У церкви стояли кареты,
Там пышная свадьба была,
Все гости роскошно одеты,
На лицах их радость была, —
 
   и ему стало легче, ибо пришла на помощь Ирония, она убила то, что могло быть серьезного в размышлениях, думах, мечтах.
   Но куда же все-таки идти? Ага! На Обводном канале против «Треугольника» есть маленький кинематограф под названием «Маяк»; в квадратном зальце двенадцать рядов, в каждом по десять стульев. Первые, вторые и третьи места.
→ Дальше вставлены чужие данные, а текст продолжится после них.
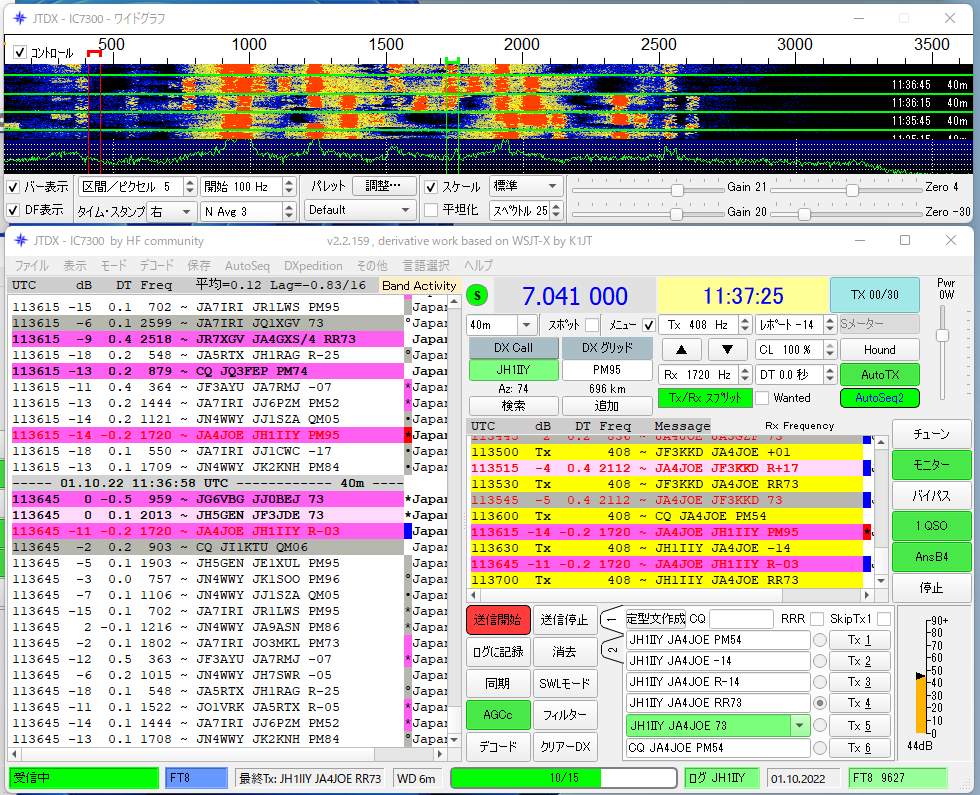Screen dimensions: 980x795
Task: Click the green AGCc button
Action: (498, 715)
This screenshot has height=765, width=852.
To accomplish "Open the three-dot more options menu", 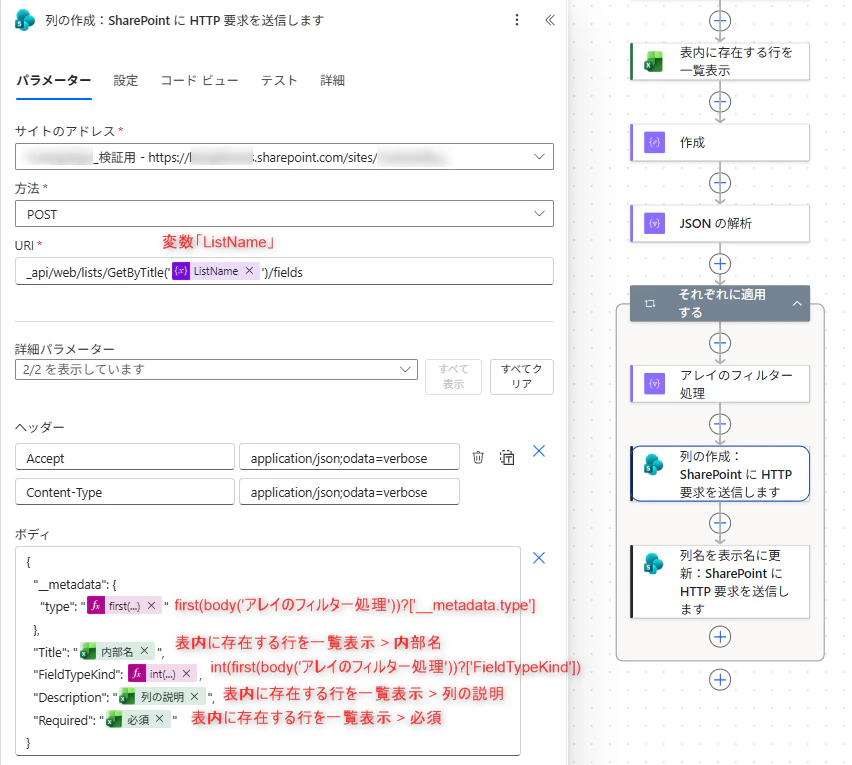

Здесь за тридцать копеек показывают добротную, на двадцать минут, драму с убийством, изменой и ревностью; смешную и невероятно глупую комедию с участием толстяка Поксона; видовую и научную; а под конец – обозрение мира, хронику, Патэ-журнал. На целый час ты увлечен и очарован волшебным магом – Великим Немым.
   Грин купил билет на шестичасовой сеанс. Хозяин театрика поблагодарил за посещение уходящих зрителей и милостиво приветствовал входящих. За пианино сидела молодая женщина – свободный художник Тонская. Жена хозяина натягивала на скрипку струну. Грязное полотно экрана было заштопано посередине. Над головой Грина выл электрический вентилятор.
   Выключили свет, зальце наполнилось стрекотаньем бегущей ленты, голубой луч вырвался из квадратного отверстия в стене. Началось волшебное представление. Редактор американского журнала сказал ковбою:
   Я ЕДУ С ВАМИ.
   Грин омраченно вздохнул. Вчера ему возвратили из «Весов» рассказ, с краткой резолюцией: «Не подходит». Грустно? Нет, не то слово. Больно? Немного, но и это не то. Непонятно и возмутительно – вот, пожалуй, самое верное.
   РЕДАКТОР ПРИЕХАЛ К НАМ ДЛЯ ТОГО, ЧТОБЫ НАПИСАТЬ О НАШЕМ ТЕХАССКОМ ПРАЗДНИКЕ, —
   заплясала на полотне надпись. Буква «Ч» перевернулась через голову, косой дождь царапин пересек полотно.
   Соседи Грина, прикрывшись газетой, по очереди целовали друг друга. Свободный художник Тонская и хозяйка наигрывали Брамса.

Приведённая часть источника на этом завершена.